Migrate full-text search from SQL Server to Amazon Aurora PostgreSQL-compatible edition or Amazon RDS for PostgreSQL

In the contemporary landscape where data reigns supreme, the capability to efficiently search and retrieve information from extensive datasets has become indispensable. While many commercial and open-source databases, such as PostgreSQL, are adept at managing structured data, PostgreSQL also provides robust tools for navigating unstructured or semi-structured data. Its built-in full-text search (FTS) capabilities, along with extensions like pg_trgm and pg_bigm, enhance its text searching prowess.

Traditional SQL queries utilizing LIKE and ILIKE operators, as well as regular expressions, serve well for precise textual matching and structured data retrieval. However, they may falter when tasked with searching through expansive blocks of unstructured text, such as documents, articles, or product descriptions.

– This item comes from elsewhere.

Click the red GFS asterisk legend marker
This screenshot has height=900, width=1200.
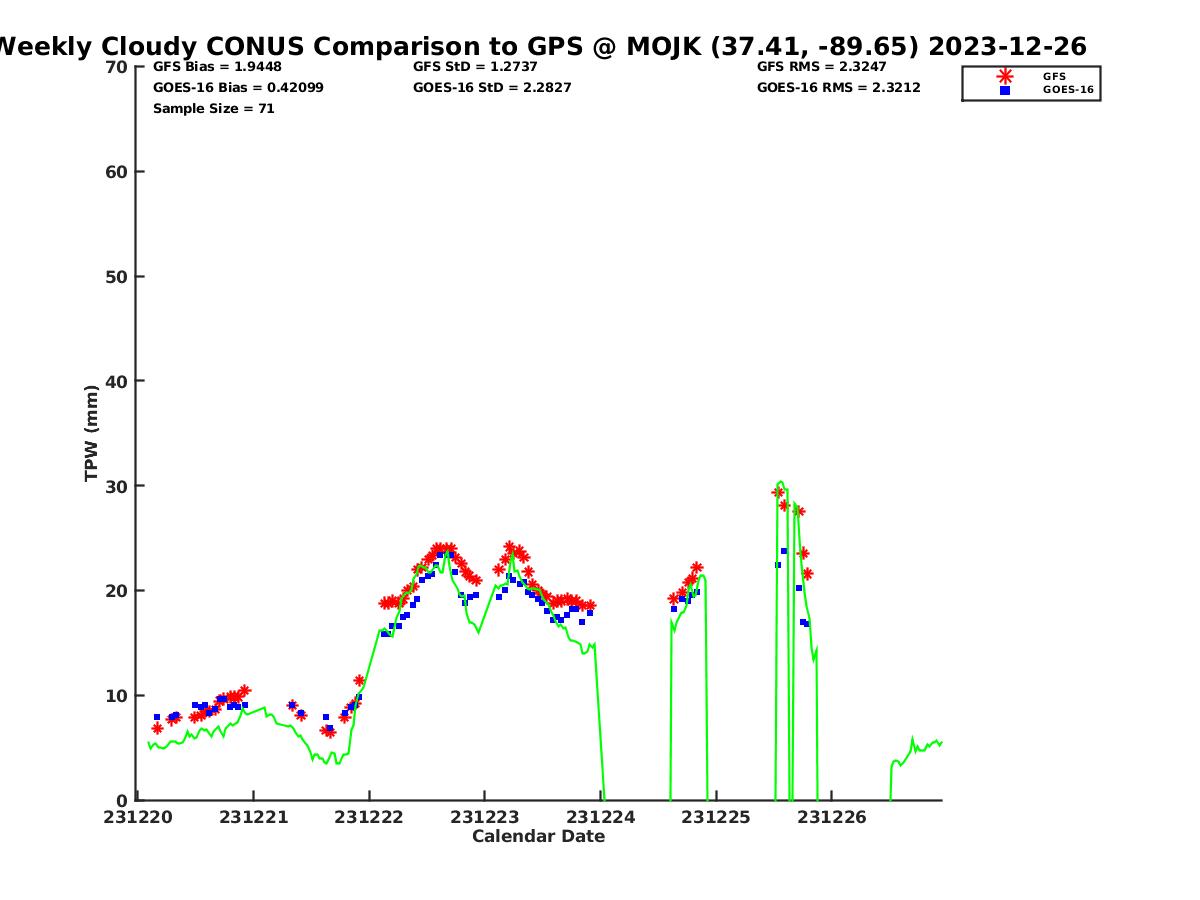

When transitioning from a commercial database like SQL Server to an open-source alternative such as PostgreSQL, several considerations must be addressed. Migrating full-text search from SQL Server to Amazon Aurora PostgreSQL-Compatible Edition necessitates adjustments to both queries and schema structures, as the full-text search implementations differ between the two systems. Notably, the AWS Schema Conversion Tool (AWS SCT) does not automatically convert full-text search code.

SQL Server’s FTS is engineered to search for specific words, phrases, or even variations of words (known as stemming) within unstructured or semi-structured text data. This functionality facilitates rapid searching, ranking, and indexing of textual content, rendering it an invaluable resource for applications that manage substantial volumes of text-based information.

Prerequisites

For this discussion, we utilize the AdventureWorks2019 sample database to illustrate the migration of FTS from SQL Server 2019 Standard Edition to PostgreSQL. The following high-level steps outline the implementation of FTS on a SQL Server database:

  1. Enable full-text search for the AdventureWorks2019 database:
    USE [AdventureWorks2019] 
    GO 
    EXEC sp_fulltext_database 'enable' 
    GO
  2. Create a full-text catalog:
    CREATE FULLTEXT CATALOG DescFTSCatalog; 
    GO

    A full-text catalog serves as a logical container for full-text indexes, organizing the index data and defining language-specific word breakers and stemmers.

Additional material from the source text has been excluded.